● **Complete the following**
[a] Decide whether each statement below agrees with the post about odd jobs, answering yes or no and quoting the deciding words of the post. (i) The pension from 32 BJ came to less than $500 a month. (ii) Ziprecruiter was the only website that produced any interviews. (iii) The handyman interview at the Fresh Direct warehouse led to a callback.
[b] Edit the passage of the post about odd jobs that begins at the words "The view from" and stops after "and scrolling Facebook.", replacing "odd jobs" with "side jobs".

** BEGIN Extract provided **

The view from the doorknob factory.

So since then, they let me go in September of 2016, I’ve been on my own. I applied for and got my meager pension from 32 BJ- less than $500 a month and that went directly for our ever-increasing rent. I did more and more odd jobs, and dug deeper and deeper into my savings the weeks the phone didn’t ring.
Besides painting people’s apartments for cheap I fixed toilets, repaired a vandalized metal sculpture for a friend, built a giant birdcage for another friend and yes, replaced doorknobs. Though what I did at the doorknob factory was more in the way of production than installation.

snow repair

The vandalized sculpture by Sal Romano.

I survived, but there were times when I spent most of my day binge watching TV shows (watched The Sopranos in its entirety again) and scrolling Facebook.
I did spend a lot of time in our community garden this summer, that was something positive, but thanks to my lovely wife Danusia I knew I needed something more permanent, more structure. So I started actively looking for work.

birdcage

The giant birdcage.

A friend told me about Ziprecruiter, a job listing website. There were other websites, but Ziprecruiter was the only one that yielded any interviews. I interviewed for a handyman job at the new Fresh Direct distribution warehouse in the south Bronx. I interviewed for the same at a white glove maintenance company on the upper west side, and I thought I aced both interviews, but neither called back.

** END Extract provided **
** BEGIN Raw records **

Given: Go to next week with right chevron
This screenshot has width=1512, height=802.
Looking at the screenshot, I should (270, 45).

** END Raw records **
** BEGIN Raw records **

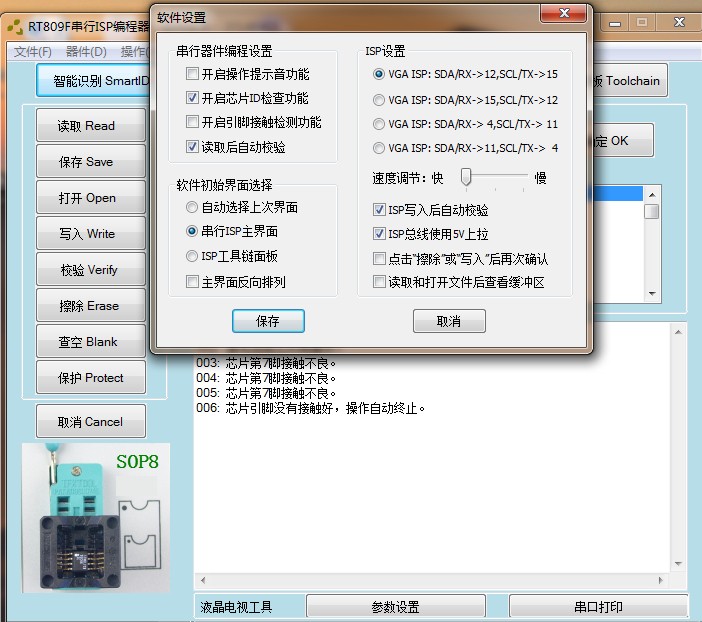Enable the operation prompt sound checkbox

** END Raw records **

● **Final answers**
[a]
(i) Yes: "less than $500 a month"
(ii) Yes: "Ziprecruiter was the only one that yielded any interviews"
(iii) No: "neither called back"

[b]
The view from the doorknob factory.

So since then, they let me go in September of 2016, I’ve been on my own. I applied for and got my meager pension from 32 BJ- less than $500 a month and that went directly for our ever-increasing rent. I did more and more side jobs, and dug deeper and deeper into my savings the weeks the phone didn’t ring.
Besides painting people’s apartments for cheap I fixed toilets, repaired a vandalized metal sculpture for a friend, built a giant birdcage for another friend and yes, replaced doorknobs. Though what I did at the doorknob factory was more in the way of production than installation.

snow repair

The vandalized sculpture by Sal Romano.

I survived, but there were times when I spent most of my day binge watching TV shows (watched The Sopranos in its entirety again) and scrolling Facebook.